On Wednesday, September 15, 2021, Yohanna Lisnichuk < @.***> wrote:

Wouldn't it be nepal_ppmo?

The site's domain (http://ppip.gov.np/) is ppip for "Public Procurement Transparency Initiative in Nepal", although the publisher is PPMO, so either way is fine for me.

chilecompra to chile_, peru_compras to peru or peru_peru_compras

Thinking again, maybe it is better to just leave them as they are, as I know that another national level publisher is thinking of implementing OCDS in Peru, and in Chile too.

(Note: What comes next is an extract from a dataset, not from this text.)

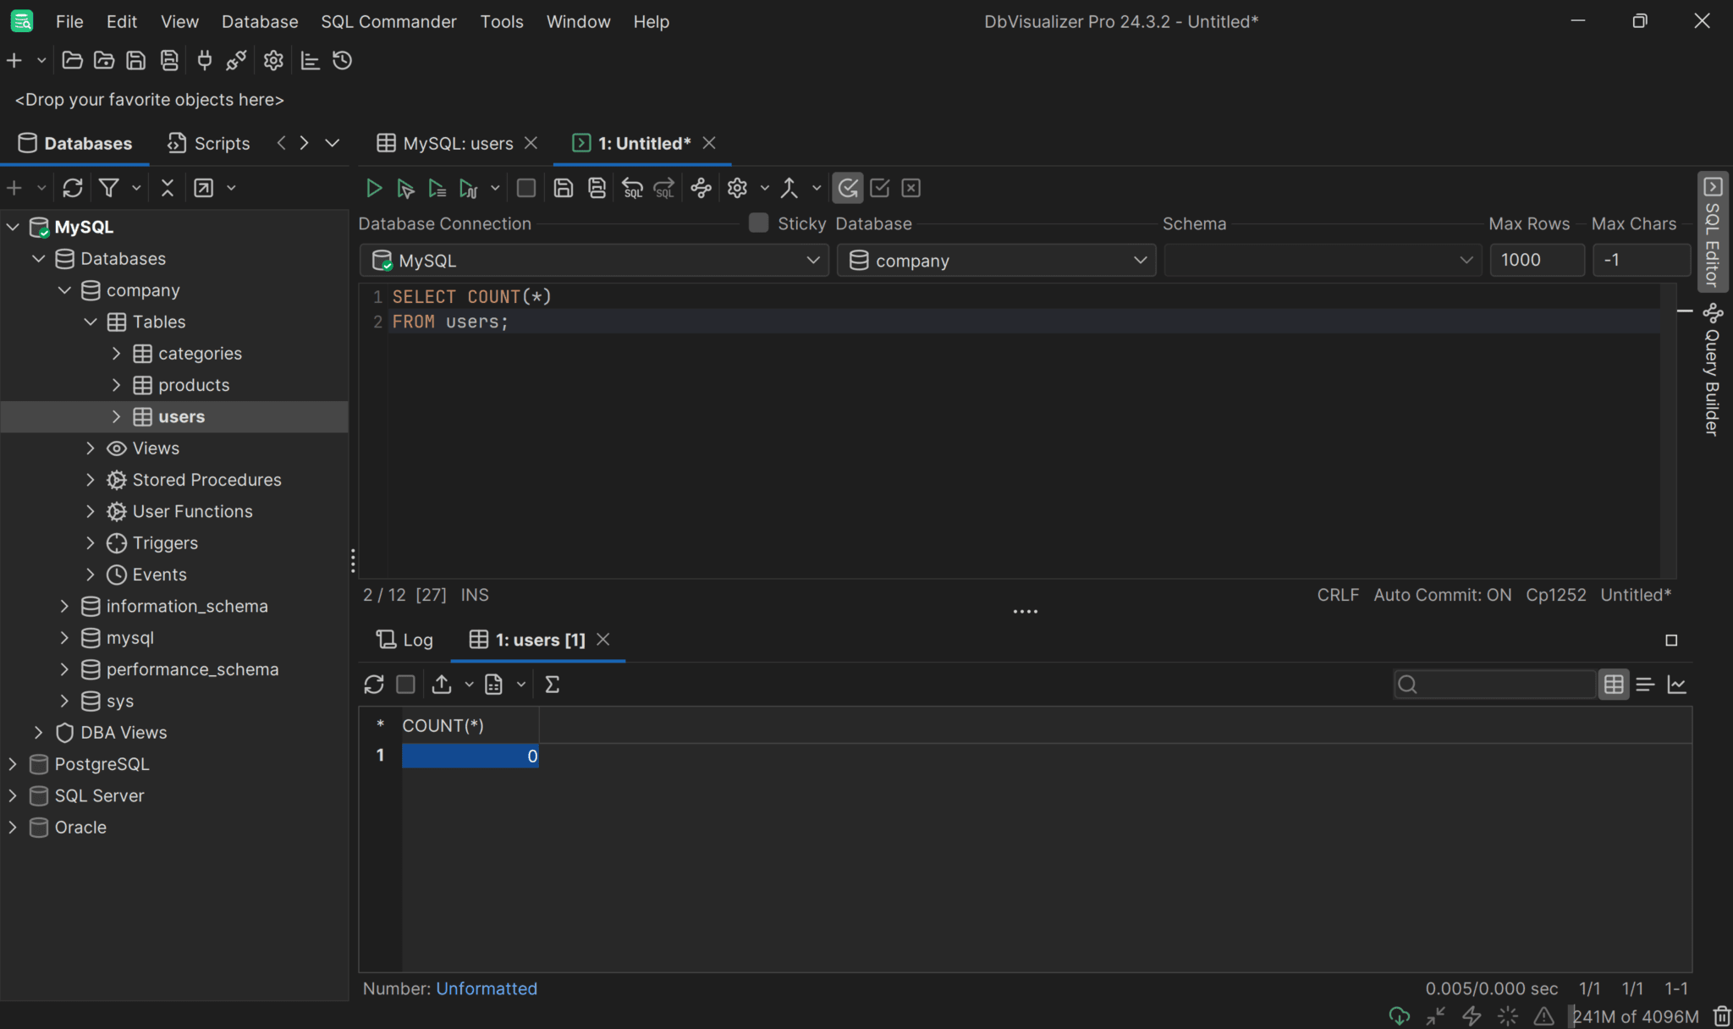Enable the Sticky checkbox
1733x1029 pixels.
pyautogui.click(x=758, y=223)
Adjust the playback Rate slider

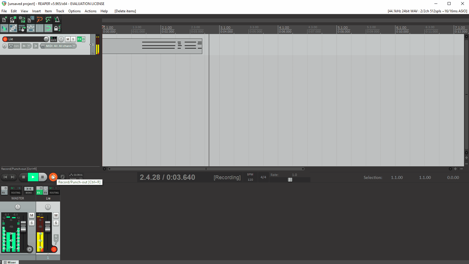point(290,180)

— You are receiving this because you were mentioned. Reply to this email directly, view it on GitHub https://github.com/open-contracting/kingfisher-collect/issues/797#issuecomment-920539688, or unsubscribe https://github.com/notifications/unsubscribe-auth/AAAGOX5L4EFFOKXEAQUKL2LUCFNN7ANCNFSM5EDNKHZQ . Triage notifications on the go with GitHub Mobile for iOS https://apps.apple.com/app/apple-store/id1477376905?ct=notification-email&mt=8&pt=524675 or Android https://play.google.com/store/apps/details?id=com.github.android&referrer=utm_campaign%3Dnotification-email%26utm_medium%3Demail%26utm_source%3Dgithub.

--

James McKinney

Head of Data Products and Services

+1-514-247-0223 | @mckinneyjames | skype: mckinney.james | timezone: EST

What’s hot? The G7 endorses open contracting https://www.open-contracting.org/news/g7-commits-to-open-and-participatory-public-procurement-reforms/ and our new Quickstart Guide https://www.open-contracting.org/resources/quickstart-guide/ helps power up your procurement reforms

www.open-contracting.org | follow us @opencontracting

jpmckinney commented 3 years ago

This probably won't happen before the launch of the registry. Ideally, what we should do before launch is https://github.com/open-contracting/data-registry/issues/154 This will make it so that when we change spider names later, it will not break data URLs for users. We will just need to update all publications to use the new spider name. (We can freeze the publications before deploying Kingfisher Collect, so that none of them try to collect data from a non-existent spider.)